_Texte à analyser_

--- --- ---

On peut dire que la valeur touristique du gorille des montagnes l’a sauvé de l’extinction. Pourtant, le contact répété avec les humains fait peser une menace, mais elle est encore mal évaluée.
Lorsque le gouvernement rwandais a annoncé il y a un an que les touristes devraient désormais débourser 1 500 dollars chacun pour aller à la rencontre des gorilles de montagne du parc des Volcans, les ONG de conservation ont applaudi des deux mains. En un jour, le prix des permis délivrés pour cet extraordinaire et bref – le contact est limité à une heure – voyage était multiplié par deux. « C’est une décision bonne et courageuse, a déclaré Mark Rose, le directeur exécutif de Fauna & Flora International. Elle montre la volonté du gouvernement de gérer au mieux son actif naturel le plus précieux. »
Parmi les défenseurs de cette espèce, dont il subsiste moins d’un millier d’individus, le sujet ne fait plus débat : « La valeur touristique du gorille des montagnes l’a sauvé de l’extinction », affirme le docteur Kirsten Gilardi, la directrice américaine de Gorilla Doctors, un réseau de vétérinaires qui travaille en Afrique centrale.
Mais jusqu’où est-il possible d’exploiter cet « actif » sans le mettre en danger ? Stress, maladies, transformations du comportement qui conduiraient, par exemple, les gorilles à ne plus fuir devant les braconniers… L’incidence des contacts répétés avec les humains soulève de multiples questions.
Marché en pleine croissance
Le Rwanda, qui est de loin le pays où ce tourisme d’observation est le plus développé, a choisi de réguler ce marché en pleine croissance par les prix. En 2016, les onze familles de gorilles du parc des Volcans ont été visitées chaque jour, rapportant la somme record de 16 millions de dollars.
De l’autre côté de la frontière, dans le parc des Virunga, l’insécurité entretenue par la présence de groupes armés limite jusqu’à présent l’afflux de voyageurs étrangers. Mais les Congolais se préparent à profiter de la décision rwandaise en familiarisant deux nouveaux groupes au contact des hommes. Ici, il n’en coûte « que » 400 dollars.
De façon surprenante, alors que ces animaux sont sous le regard des scientifiques depuis cinq décennies et que l’habituation de gorilles pour le tourisme a commencé en 1979 au Rwanda, aucune étude approfondie n’a jamais été publiée sur l’impact de cette activité.
Les recommandations faites aux gestionnaires des parcs sont pour la plupart issues d’un recueil des « Meilleures pratiques en matière de tourisme de vision des grands singes » publié en 2010 par l’Union internationale de conservation de la nature et complété, cinq ans plus tard, par des conseils pour la prévention des maladies.

--- --- ---

_Données d'entrée_

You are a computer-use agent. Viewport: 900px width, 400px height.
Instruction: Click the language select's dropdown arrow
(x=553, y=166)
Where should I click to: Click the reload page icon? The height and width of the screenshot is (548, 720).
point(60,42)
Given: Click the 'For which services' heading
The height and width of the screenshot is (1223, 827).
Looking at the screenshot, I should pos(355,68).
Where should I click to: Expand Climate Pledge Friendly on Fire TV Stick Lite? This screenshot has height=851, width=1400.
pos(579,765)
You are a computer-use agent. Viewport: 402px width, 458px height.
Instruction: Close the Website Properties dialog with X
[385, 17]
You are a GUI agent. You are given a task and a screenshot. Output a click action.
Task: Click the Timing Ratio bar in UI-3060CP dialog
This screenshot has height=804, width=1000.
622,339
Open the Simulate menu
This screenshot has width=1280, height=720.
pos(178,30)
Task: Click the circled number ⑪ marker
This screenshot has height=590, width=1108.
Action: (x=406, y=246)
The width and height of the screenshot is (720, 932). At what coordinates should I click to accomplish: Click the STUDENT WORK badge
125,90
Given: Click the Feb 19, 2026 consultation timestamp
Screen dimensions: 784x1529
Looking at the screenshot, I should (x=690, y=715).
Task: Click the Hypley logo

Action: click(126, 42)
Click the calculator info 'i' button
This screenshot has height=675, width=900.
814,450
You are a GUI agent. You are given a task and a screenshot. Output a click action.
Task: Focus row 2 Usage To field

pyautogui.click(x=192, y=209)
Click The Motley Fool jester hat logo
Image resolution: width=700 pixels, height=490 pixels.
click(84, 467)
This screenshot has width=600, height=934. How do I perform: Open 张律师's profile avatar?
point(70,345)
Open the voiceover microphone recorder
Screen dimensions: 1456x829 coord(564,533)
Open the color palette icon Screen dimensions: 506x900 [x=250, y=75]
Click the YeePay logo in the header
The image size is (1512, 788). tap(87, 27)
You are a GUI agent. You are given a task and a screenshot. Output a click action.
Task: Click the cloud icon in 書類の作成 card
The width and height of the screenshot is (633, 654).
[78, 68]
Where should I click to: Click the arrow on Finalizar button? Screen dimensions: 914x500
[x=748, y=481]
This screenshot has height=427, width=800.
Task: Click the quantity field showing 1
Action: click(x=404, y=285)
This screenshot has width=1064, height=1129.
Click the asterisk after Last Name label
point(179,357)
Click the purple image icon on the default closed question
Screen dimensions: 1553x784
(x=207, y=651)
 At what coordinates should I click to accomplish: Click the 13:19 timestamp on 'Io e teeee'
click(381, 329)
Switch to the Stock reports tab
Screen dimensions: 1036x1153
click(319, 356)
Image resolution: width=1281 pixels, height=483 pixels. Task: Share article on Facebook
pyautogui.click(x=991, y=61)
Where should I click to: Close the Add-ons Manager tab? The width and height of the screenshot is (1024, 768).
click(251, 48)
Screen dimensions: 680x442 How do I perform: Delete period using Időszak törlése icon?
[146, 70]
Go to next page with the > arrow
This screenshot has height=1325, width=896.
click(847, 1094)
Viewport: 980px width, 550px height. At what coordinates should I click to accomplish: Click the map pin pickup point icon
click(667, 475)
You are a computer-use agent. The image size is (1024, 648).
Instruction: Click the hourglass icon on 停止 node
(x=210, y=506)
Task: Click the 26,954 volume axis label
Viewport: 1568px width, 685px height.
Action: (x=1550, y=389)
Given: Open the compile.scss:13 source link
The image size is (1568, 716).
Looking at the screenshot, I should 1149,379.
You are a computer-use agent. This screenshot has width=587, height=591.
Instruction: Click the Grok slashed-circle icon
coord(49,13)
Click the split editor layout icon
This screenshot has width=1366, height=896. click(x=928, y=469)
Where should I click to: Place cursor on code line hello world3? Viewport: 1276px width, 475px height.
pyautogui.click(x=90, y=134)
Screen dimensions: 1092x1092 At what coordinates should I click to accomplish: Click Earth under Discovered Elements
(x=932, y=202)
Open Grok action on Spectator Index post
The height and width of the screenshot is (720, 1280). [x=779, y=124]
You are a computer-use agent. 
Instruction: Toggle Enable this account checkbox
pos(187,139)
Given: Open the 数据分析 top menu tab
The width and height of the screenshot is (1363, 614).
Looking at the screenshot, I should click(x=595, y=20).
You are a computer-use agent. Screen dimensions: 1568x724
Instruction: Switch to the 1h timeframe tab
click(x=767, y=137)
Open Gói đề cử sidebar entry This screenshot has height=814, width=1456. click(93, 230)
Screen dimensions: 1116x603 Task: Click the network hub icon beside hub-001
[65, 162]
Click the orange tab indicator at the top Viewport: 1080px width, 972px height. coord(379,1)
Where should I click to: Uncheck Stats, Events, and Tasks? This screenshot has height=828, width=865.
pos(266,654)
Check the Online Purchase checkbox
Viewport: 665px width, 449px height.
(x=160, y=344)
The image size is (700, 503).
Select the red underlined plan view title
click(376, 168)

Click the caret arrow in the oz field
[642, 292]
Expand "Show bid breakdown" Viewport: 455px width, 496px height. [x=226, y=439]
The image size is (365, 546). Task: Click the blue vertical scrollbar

--- --- ---

_Consigne 1_
Répondez à ces questions sur le texte consacré au gorille des montagnes :
(a) Quelle somme chaque touriste doit-il désormais payer pour voir les gorilles du parc des Volcans ?
(b) En quelle année l'habituation de gorilles pour le tourisme a-t-elle commencé au Rwanda ?
(c) Combien coûte la rencontre avec les gorilles dans le parc des Virunga ?
_Consigne 2_
Transcrivez le passage du texte consacré au gorille des montagnes qui commence par « Parmi les défenseurs » et se termine par « en Afrique centrale. ».

_Corrigé 1_
(a) 1 500 dollars.
(b) En 1979.
(c) 400 dollars.

_Corrigé 2_
Parmi les défenseurs de cette espèce, dont il subsiste moins d’un millier d’individus, le sujet ne fait plus débat : « La valeur touristique du gorille des montagnes l’a sauvé de l’extinction », affirme le docteur Kirsten Gilardi, la directrice américaine de Gorilla Doctors, un réseau de vétérinaires qui travaille en Afrique centrale.